The mountaineer will find plenty to challenge him in Spiti. Peaks of every shape and size, up to a height of 23,000 ft are found in this area. Most are un-claimed and un-named. The Spiti mountains have two points to recommend them. The valley is beyond the reach of monsoons and has clear sunny weather all the year around. With the opening up of the valley, the base camp can be reached in a matter of days from Manali. Spiti is for those who cannot afford the big expensive expeditions of Nepal. It is for the individual mountaineer.


The Gompas of monasteries of Spiti are fascinating. There are five main ones besides a host of smaller ones. The Kye Gompa with over 200 ‘yellow hat’ monks, and its location on a commanding ridge is the most spectacular.



Fairies’ Handiwork


The Kye monastery has a rich store of books, statues and ‘thankas’, many of them salvaged from the old Rangrik monastery.
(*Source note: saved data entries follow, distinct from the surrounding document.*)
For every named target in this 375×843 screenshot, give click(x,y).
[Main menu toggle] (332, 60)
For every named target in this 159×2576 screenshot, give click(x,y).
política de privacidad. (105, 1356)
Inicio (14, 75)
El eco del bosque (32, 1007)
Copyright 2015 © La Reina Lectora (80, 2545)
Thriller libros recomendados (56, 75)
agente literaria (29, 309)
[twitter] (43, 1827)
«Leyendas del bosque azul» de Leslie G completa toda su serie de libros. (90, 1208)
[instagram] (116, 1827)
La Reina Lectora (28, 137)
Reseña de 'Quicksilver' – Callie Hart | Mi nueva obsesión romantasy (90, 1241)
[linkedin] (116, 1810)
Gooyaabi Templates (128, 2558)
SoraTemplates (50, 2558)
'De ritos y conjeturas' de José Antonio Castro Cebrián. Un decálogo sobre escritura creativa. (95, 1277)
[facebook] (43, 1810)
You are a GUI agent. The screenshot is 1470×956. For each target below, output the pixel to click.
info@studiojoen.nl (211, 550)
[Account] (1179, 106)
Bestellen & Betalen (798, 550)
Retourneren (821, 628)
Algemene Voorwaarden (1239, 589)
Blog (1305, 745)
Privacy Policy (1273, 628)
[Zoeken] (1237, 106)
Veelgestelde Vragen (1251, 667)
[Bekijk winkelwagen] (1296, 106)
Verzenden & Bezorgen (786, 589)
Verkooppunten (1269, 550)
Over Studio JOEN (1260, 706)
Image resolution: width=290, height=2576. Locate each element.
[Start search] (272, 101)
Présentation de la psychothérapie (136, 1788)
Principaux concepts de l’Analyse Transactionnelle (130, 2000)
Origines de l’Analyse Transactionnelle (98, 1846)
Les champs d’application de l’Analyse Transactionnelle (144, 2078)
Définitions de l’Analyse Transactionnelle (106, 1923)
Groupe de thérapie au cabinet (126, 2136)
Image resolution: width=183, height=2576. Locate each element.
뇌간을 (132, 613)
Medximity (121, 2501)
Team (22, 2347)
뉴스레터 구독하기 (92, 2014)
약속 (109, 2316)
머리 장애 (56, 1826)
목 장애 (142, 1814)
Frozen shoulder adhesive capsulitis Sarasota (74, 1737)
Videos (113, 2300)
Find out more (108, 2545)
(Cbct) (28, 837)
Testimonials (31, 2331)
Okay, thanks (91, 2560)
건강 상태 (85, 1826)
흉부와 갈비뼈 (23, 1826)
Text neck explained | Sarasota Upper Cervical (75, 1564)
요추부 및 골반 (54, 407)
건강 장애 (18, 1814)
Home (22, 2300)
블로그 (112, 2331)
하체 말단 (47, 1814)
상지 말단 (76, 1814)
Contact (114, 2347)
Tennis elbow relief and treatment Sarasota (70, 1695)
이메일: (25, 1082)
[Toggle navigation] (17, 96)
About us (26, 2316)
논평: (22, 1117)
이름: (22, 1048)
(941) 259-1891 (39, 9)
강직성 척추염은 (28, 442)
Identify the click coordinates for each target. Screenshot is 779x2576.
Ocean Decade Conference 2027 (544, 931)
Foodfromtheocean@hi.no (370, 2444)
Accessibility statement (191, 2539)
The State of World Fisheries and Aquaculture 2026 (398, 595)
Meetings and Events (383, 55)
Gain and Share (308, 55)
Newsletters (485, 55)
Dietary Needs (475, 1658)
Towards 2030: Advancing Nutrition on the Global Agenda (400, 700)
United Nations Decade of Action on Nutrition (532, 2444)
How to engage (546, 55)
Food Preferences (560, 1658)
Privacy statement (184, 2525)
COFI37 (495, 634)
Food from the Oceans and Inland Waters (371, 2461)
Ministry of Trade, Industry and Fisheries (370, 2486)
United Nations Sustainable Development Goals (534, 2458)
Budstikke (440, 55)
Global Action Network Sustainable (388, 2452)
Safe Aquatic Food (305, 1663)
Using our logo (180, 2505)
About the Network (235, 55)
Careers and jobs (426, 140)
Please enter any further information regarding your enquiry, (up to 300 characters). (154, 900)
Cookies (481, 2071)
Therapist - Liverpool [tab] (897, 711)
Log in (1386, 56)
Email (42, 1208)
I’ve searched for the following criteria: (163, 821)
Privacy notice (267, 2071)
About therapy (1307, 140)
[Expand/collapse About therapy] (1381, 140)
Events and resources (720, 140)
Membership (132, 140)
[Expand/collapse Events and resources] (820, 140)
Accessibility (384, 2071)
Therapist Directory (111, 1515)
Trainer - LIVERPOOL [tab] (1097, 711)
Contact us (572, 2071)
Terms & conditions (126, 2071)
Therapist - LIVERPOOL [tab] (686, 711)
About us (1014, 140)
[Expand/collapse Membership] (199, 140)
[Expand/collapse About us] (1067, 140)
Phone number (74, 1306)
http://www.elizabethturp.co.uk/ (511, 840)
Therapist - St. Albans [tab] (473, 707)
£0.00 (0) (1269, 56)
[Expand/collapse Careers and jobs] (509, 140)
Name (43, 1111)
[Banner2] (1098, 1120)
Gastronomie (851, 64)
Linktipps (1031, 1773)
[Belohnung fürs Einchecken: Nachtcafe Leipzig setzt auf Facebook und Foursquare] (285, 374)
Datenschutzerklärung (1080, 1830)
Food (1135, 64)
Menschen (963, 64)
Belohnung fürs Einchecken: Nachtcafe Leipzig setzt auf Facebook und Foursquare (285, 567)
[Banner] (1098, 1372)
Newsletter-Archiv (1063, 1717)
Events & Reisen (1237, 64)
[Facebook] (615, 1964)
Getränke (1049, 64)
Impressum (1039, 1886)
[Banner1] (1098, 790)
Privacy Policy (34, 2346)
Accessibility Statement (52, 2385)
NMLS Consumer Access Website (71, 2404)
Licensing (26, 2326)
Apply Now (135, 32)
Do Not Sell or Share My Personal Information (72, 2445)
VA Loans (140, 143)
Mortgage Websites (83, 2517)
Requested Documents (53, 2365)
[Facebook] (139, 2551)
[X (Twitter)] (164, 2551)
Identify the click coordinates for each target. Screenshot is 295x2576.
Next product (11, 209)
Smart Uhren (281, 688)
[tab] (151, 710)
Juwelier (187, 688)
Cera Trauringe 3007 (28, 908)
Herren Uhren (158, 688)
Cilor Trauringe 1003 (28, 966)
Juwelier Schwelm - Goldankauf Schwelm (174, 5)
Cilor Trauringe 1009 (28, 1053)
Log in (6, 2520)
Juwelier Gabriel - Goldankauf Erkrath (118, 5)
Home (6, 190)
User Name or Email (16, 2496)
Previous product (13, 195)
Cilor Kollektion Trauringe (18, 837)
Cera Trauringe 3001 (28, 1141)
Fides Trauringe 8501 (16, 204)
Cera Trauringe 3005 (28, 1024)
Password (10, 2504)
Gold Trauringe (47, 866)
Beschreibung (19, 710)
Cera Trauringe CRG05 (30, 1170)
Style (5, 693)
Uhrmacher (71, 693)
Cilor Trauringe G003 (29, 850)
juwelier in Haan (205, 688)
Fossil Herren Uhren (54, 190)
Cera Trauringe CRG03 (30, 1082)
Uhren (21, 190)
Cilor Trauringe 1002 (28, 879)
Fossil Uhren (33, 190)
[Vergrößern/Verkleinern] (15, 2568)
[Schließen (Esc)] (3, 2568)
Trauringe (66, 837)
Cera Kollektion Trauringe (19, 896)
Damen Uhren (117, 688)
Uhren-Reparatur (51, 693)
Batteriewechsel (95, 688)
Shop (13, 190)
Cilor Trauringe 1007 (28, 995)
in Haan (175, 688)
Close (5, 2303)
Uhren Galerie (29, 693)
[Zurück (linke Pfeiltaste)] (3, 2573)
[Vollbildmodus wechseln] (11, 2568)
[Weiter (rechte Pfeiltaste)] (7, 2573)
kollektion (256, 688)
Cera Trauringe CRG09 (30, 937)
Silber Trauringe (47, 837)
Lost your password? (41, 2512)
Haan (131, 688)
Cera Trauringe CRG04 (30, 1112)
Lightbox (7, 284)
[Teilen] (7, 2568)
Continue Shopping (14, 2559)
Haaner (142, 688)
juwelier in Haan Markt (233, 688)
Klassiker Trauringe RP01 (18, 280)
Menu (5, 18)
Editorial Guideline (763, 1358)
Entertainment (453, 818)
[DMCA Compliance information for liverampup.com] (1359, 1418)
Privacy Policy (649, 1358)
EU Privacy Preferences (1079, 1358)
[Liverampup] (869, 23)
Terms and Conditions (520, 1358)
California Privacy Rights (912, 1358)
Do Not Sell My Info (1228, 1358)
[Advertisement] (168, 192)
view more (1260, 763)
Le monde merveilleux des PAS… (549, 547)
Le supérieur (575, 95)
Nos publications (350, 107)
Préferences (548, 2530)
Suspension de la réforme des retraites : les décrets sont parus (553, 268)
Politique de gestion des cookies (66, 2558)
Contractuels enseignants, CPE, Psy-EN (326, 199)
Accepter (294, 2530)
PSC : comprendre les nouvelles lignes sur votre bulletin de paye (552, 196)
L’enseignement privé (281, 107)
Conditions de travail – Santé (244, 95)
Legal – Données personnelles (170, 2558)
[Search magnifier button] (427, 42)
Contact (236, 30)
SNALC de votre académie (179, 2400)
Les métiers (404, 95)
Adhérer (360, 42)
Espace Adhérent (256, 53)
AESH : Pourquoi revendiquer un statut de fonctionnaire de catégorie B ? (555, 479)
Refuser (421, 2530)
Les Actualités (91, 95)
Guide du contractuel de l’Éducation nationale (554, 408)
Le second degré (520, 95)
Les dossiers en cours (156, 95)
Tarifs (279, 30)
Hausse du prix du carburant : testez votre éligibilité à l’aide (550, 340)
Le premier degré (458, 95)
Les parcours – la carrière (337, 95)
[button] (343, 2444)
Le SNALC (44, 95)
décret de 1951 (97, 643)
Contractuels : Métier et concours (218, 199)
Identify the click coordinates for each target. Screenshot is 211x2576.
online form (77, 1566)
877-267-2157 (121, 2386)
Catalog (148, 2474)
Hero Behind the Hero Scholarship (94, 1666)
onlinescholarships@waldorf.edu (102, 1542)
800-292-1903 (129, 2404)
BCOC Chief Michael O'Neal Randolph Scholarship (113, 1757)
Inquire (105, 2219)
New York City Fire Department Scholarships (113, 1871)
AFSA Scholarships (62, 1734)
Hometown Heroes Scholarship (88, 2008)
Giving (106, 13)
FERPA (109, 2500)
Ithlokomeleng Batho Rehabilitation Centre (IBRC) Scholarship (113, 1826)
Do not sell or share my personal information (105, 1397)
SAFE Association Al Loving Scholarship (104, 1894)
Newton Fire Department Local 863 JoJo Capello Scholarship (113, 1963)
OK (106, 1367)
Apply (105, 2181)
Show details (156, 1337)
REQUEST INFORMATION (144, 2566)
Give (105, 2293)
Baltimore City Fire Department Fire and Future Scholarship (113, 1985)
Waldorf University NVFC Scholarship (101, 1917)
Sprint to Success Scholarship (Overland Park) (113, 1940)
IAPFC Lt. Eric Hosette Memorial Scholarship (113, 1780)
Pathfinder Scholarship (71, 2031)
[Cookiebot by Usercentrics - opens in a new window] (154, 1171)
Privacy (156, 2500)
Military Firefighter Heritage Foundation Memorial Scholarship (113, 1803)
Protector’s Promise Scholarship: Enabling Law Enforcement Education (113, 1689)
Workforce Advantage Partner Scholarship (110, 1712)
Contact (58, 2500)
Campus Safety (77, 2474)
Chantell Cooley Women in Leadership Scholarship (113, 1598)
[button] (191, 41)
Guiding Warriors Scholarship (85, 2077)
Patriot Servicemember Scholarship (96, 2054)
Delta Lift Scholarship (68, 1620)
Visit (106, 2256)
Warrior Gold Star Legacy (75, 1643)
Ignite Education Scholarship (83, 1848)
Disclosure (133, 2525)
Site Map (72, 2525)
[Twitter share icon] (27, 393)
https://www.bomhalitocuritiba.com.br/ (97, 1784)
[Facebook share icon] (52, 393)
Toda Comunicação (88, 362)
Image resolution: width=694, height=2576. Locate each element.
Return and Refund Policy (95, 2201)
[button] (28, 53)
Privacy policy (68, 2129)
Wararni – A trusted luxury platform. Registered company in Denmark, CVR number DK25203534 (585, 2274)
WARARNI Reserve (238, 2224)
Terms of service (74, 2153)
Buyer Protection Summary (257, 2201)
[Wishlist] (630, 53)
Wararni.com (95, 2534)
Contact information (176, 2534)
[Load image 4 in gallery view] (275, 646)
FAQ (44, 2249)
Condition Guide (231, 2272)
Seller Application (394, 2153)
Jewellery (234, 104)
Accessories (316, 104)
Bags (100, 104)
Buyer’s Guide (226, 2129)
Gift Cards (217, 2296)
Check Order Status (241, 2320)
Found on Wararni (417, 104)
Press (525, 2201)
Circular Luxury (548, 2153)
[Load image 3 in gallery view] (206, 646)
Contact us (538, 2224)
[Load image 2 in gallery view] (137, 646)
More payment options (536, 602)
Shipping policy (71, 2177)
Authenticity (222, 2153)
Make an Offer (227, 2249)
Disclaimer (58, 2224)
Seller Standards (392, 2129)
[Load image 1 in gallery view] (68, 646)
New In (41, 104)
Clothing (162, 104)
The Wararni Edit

Its ‘thankas’ are beautiful, many of them the product of the 16th century, the last great period of Tibetan art. The monastery also has a superb collection of heavy silk costumes and dancing masks.

According to local traditions, the oldest and the most sacred Gompa is at Tabo, lower down the valley. It is reputed to have been built by fairies. Some of the murals in this Gompa are beautifully executed and some figures have a remarkable resemblance to the Ajanta frescoes.


Today Spiti is undergoing a rapid change. Hospitals and schools have been built, ‘kuhls’ constructed for irrigation; and roads to connect this valley with the rest of the State. Boys and girls are given scholarships to study in Dharamsala and Chandigarh. The Government is determined to make up for the legacy of indifference to the fate of the Spitians.


There is plenty for the geologist, the mountaineer and the art historian but what of the common tourist with no particular bent of mind for any of these pursuits? For him there are the mountains with their yellow, ochre, chocolate, brown and myriad of other tents changing with every play of the sun; the fluted banks, columns and arches along the Spiti river like the remains of some unknown Pompeii; the Gompas with their treasures of arts, their dances, and their weird music floating down the valley of an evening; and of course the cheerful, friendly and simple men and women of Spiti who live in this fascinating but bitter land – a land where in spite of men’s best efforts Nature reigns supreme.